I’ve had a minor learning experience creating a mobile road warrior style VPN for my phone and tablet. I found a reasonably clear Mikrotik L2TP/IPSEC Dial-in VPN explanation on You tube https://www.youtube.com/watch?v=cgfXs6ZJrgs
It didn’t quite work. I couldn’t connect and the Android didn’t offer any errors. No messages on the Mikrotik logs either. I then tried with the Android on the inside LAN side of the VPN router on another LAN segment and it connected. This proved the encryption and protocols matched. Suspecting a firewall issue I searched but none of the number of examples mentioned firewall modifications.

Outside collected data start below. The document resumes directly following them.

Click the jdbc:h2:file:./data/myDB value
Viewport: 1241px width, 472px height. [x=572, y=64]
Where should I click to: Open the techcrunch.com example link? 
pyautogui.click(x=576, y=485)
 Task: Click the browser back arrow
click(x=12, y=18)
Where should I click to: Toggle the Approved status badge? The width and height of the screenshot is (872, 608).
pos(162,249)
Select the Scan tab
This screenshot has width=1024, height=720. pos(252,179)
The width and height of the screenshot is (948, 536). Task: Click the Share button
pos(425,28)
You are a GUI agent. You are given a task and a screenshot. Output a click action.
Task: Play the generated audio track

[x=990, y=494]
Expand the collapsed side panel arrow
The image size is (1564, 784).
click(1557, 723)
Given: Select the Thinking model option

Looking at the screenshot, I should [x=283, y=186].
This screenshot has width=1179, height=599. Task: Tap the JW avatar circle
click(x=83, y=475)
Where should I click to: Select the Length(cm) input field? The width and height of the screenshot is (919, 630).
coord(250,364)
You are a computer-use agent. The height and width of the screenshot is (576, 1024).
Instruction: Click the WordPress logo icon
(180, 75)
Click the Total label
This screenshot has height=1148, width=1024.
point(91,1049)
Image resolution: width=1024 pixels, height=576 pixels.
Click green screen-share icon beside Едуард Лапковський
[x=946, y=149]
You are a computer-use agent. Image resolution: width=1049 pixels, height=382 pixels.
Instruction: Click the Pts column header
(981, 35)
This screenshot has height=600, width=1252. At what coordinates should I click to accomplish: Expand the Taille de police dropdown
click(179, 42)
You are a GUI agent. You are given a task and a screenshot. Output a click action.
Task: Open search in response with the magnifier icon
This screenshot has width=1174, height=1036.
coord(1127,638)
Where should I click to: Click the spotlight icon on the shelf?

After a considerable bit of reading and another search I found the Mikrotik Wiki Manual page with the magic note -
http://wiki.mikrotik.com/wiki/Manual:Interface/L2TP
#If there are strict firewall policies, do not forget to add rules which accepts l2tp and ipsec.
/ip firewall
add chain=input protocol=udp port=1701,500,4500
add chain=input protocol=ipsec-esp
Not quite there yet this has an error and should be -
/ip firewall filter
add chain=input protocol=udp port=1701,500,4500
add chain=input protocol=ipsec-esp
Although I’ve since read quite a debate on the forum from a couple of years ago about these rules and the ports they’ve opened.